▶ Try it:
Find the line containing "The width and height of the screenshot is (482, 321)." in the records below. Copy exactly that line and each one after it, ending at the line containing "Task: Go to Activités marketing", and nothing more.
··········
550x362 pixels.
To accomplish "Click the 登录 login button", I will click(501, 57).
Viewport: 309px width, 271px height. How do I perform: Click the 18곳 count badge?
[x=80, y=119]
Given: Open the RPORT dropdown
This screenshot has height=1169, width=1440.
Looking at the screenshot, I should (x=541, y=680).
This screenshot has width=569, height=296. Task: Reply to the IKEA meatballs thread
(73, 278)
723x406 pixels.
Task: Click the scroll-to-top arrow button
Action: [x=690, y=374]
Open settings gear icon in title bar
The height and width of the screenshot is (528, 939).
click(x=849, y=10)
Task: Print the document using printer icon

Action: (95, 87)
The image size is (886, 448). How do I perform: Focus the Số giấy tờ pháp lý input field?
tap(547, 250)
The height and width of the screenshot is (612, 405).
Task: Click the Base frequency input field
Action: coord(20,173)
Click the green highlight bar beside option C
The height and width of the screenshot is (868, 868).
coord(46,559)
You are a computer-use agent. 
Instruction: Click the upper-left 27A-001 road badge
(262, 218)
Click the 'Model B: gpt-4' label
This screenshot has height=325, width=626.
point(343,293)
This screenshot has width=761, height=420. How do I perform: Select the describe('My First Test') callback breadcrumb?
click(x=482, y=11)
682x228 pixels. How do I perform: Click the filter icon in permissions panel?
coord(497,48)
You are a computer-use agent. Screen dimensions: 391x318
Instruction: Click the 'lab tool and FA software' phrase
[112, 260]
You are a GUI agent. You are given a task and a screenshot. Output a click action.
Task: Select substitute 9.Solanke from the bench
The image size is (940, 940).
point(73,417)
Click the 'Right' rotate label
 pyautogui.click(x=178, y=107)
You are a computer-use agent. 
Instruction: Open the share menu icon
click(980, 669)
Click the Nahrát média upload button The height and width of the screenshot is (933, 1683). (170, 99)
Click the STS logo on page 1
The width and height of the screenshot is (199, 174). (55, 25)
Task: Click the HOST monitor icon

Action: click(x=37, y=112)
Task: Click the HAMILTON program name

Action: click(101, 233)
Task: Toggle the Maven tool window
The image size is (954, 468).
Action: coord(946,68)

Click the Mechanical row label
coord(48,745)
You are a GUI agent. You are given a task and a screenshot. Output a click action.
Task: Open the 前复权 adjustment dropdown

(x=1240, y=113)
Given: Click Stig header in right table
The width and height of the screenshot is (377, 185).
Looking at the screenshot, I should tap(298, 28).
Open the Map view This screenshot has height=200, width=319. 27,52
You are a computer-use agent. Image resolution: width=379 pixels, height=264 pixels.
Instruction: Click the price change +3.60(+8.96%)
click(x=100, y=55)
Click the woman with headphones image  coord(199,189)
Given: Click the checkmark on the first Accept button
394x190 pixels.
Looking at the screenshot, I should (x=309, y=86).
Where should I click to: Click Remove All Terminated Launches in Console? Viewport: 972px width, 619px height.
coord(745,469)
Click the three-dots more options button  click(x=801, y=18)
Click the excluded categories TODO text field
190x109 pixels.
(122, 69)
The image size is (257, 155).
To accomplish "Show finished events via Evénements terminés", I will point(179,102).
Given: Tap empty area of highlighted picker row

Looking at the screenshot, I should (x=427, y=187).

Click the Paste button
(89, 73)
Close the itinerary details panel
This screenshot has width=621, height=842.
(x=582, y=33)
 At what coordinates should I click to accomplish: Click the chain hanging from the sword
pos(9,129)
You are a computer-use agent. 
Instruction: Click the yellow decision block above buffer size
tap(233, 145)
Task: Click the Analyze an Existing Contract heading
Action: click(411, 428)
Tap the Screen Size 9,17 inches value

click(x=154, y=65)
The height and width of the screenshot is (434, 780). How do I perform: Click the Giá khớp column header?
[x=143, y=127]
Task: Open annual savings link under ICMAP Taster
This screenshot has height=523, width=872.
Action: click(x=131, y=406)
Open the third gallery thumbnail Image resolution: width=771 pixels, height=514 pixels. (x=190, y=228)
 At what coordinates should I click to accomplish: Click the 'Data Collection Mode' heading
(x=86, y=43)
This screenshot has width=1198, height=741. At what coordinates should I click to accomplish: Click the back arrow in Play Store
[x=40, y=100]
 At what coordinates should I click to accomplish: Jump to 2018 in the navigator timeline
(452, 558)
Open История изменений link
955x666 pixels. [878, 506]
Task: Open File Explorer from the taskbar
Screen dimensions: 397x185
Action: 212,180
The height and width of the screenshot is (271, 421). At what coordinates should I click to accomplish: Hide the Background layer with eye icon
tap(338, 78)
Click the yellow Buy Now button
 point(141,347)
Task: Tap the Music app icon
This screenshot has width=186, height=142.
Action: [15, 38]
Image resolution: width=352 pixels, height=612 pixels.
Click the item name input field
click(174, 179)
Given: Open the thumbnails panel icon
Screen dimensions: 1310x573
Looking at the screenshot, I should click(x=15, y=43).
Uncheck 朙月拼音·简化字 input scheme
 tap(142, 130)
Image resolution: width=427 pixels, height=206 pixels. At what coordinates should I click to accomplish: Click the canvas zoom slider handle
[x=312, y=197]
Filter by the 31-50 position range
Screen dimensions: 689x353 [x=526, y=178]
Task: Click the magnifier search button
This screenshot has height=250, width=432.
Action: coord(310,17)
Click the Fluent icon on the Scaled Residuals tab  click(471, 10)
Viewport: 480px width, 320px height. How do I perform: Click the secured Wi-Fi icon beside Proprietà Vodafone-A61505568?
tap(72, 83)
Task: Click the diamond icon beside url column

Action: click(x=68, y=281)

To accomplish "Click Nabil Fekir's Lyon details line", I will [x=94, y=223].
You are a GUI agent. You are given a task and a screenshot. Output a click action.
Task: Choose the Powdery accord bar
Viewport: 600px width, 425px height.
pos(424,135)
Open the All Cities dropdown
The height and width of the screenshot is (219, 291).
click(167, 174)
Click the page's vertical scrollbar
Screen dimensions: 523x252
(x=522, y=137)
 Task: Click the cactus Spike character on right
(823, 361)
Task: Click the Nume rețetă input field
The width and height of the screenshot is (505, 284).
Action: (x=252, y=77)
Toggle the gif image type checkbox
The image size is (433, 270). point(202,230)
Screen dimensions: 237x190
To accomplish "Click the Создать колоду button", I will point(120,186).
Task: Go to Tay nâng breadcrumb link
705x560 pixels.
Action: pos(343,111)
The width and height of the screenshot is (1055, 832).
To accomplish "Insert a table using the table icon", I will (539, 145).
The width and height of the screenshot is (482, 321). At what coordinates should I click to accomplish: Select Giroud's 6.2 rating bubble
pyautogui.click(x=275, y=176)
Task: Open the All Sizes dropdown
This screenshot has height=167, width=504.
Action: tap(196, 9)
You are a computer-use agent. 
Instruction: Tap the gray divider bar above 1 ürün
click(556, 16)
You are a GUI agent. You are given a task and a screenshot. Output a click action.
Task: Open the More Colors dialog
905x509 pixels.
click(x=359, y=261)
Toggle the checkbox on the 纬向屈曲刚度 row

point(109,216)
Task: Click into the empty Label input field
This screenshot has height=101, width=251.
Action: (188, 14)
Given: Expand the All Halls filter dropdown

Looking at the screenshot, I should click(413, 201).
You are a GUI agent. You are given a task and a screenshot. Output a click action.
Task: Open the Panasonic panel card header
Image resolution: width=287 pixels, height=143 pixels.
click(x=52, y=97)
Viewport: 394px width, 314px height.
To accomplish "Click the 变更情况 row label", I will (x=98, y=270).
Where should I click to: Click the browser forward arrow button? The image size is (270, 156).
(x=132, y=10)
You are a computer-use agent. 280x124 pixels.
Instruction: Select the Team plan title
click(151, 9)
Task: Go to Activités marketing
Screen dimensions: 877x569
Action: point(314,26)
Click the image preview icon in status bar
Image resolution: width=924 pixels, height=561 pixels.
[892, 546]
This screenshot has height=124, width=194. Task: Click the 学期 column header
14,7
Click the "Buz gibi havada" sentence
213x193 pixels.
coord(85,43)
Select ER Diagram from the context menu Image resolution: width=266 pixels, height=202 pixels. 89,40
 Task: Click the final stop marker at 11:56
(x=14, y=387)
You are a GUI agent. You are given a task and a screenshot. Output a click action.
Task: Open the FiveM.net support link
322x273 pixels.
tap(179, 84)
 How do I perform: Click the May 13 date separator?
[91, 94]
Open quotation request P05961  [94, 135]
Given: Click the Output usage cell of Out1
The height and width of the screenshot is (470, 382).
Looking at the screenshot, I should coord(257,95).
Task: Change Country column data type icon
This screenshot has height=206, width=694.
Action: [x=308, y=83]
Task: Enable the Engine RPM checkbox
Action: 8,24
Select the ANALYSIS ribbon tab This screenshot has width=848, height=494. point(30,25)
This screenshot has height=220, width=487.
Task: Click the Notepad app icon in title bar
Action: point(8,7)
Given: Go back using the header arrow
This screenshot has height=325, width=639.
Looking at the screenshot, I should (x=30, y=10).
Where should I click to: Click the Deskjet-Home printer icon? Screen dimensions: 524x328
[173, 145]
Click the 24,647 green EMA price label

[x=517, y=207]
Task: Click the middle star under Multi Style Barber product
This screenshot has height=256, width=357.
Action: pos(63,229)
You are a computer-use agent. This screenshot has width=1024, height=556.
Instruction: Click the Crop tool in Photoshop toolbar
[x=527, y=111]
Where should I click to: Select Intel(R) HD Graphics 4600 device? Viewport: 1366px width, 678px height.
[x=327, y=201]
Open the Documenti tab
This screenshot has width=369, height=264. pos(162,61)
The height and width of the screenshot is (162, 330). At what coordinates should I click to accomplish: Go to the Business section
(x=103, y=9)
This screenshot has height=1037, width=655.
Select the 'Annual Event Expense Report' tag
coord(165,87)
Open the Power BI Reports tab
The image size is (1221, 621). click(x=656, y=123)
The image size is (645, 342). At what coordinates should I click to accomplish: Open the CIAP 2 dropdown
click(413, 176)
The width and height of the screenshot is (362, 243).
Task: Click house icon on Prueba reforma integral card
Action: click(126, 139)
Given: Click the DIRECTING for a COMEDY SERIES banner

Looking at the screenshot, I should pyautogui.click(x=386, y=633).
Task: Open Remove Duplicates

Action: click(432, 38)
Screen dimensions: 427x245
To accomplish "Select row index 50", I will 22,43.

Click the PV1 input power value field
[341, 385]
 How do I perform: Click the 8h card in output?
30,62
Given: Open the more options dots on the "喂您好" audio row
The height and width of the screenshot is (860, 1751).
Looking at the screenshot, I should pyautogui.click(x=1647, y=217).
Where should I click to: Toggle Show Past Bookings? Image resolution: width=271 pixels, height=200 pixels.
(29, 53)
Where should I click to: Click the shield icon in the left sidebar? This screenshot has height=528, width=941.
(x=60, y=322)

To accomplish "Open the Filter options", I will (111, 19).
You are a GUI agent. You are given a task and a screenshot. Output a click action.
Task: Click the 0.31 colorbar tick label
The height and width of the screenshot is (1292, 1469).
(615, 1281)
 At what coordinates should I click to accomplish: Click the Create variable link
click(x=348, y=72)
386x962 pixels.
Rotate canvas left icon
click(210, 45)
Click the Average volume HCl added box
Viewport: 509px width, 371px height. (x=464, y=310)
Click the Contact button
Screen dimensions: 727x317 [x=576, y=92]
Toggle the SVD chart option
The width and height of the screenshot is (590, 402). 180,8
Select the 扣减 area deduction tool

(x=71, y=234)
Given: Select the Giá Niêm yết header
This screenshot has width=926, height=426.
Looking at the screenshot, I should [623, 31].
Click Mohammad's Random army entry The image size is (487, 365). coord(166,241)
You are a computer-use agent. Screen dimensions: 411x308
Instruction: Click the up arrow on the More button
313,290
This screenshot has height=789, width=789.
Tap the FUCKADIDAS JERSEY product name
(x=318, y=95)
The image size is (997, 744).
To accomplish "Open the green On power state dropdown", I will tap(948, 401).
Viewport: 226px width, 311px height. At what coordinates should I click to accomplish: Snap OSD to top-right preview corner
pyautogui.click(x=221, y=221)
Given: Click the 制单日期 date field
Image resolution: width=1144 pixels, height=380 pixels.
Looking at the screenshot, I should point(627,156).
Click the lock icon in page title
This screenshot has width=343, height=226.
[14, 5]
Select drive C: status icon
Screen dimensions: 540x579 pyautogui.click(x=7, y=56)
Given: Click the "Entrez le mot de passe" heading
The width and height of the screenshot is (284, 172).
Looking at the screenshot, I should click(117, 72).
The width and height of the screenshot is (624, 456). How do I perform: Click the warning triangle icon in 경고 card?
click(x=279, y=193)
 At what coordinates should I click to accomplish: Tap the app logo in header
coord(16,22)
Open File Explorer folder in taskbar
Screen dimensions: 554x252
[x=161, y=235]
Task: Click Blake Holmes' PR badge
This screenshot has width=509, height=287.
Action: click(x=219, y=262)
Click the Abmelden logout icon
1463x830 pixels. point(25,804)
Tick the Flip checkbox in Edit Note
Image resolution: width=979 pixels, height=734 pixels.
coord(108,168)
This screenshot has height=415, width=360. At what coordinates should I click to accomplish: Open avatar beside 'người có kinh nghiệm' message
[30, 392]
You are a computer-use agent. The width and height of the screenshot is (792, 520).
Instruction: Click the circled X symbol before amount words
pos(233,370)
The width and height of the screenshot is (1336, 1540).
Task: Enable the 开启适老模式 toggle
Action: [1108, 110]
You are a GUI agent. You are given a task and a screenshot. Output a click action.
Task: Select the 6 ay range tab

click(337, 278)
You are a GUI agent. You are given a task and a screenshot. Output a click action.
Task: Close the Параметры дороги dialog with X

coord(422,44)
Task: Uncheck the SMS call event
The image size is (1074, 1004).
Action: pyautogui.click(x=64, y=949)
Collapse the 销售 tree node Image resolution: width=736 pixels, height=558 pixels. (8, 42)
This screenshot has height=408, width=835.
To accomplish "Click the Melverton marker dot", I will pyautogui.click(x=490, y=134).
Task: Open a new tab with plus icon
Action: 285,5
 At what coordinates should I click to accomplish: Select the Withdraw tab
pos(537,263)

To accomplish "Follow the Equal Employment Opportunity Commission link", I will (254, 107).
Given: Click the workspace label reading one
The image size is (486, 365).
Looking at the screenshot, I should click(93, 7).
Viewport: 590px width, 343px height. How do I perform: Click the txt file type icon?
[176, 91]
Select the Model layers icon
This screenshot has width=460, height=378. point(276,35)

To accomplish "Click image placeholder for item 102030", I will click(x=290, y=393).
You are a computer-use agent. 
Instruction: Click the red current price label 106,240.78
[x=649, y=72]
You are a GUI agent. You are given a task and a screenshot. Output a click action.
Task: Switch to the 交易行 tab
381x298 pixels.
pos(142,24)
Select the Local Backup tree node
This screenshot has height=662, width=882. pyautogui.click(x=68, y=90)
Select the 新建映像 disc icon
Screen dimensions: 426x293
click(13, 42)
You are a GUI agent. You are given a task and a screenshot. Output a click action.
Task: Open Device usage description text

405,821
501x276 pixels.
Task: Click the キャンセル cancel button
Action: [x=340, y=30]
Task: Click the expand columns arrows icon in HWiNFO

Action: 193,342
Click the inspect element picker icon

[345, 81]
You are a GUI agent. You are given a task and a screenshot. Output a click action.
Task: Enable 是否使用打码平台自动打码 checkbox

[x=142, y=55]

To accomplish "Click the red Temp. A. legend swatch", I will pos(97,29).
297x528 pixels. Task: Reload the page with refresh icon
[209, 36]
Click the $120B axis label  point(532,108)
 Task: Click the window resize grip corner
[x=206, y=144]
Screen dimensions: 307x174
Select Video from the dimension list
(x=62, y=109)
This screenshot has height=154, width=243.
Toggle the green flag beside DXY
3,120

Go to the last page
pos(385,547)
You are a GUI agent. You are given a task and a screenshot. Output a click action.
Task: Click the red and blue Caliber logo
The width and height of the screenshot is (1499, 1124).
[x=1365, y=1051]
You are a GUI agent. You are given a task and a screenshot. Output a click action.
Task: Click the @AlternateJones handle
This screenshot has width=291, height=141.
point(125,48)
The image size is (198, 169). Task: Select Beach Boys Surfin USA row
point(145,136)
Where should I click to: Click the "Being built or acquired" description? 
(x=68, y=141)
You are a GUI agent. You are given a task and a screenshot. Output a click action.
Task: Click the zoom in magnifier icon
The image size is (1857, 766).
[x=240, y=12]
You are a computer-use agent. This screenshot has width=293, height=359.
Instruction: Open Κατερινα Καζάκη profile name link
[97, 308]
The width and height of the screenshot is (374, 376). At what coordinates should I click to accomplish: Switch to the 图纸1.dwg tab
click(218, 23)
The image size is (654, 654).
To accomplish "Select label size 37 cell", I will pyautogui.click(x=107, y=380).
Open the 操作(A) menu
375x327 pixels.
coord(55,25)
··········
▶ Written response:
The width and height of the screenshot is (482, 321). At what coordinates should I click to accomplish: Select Giroud's 6.2 rating bubble
pyautogui.click(x=275, y=176)
Task: Open the All Sizes dropdown
This screenshot has height=167, width=504.
Action: tap(196, 9)
You are a computer-use agent. 
Instruction: Tap the gray divider bar above 1 ürün
click(556, 16)
You are a GUI agent. You are given a task and a screenshot. Output a click action.
Task: Open the More Colors dialog
905x509 pixels.
click(x=359, y=261)
Toggle the checkbox on the 纬向屈曲刚度 row

point(109,216)
Task: Click into the empty Label input field
This screenshot has height=101, width=251.
Action: (188, 14)
Given: Expand the All Halls filter dropdown

Looking at the screenshot, I should click(413, 201).
You are a GUI agent. You are given a task and a screenshot. Output a click action.
Task: Open the Panasonic panel card header
Image resolution: width=287 pixels, height=143 pixels.
click(x=52, y=97)
Viewport: 394px width, 314px height.
To accomplish "Click the 变更情况 row label", I will (x=98, y=270).
Where should I click to: Click the browser forward arrow button? The image size is (270, 156).
(x=132, y=10)
You are a computer-use agent. 280x124 pixels.
Instruction: Select the Team plan title
click(151, 9)
Task: Go to Activités marketing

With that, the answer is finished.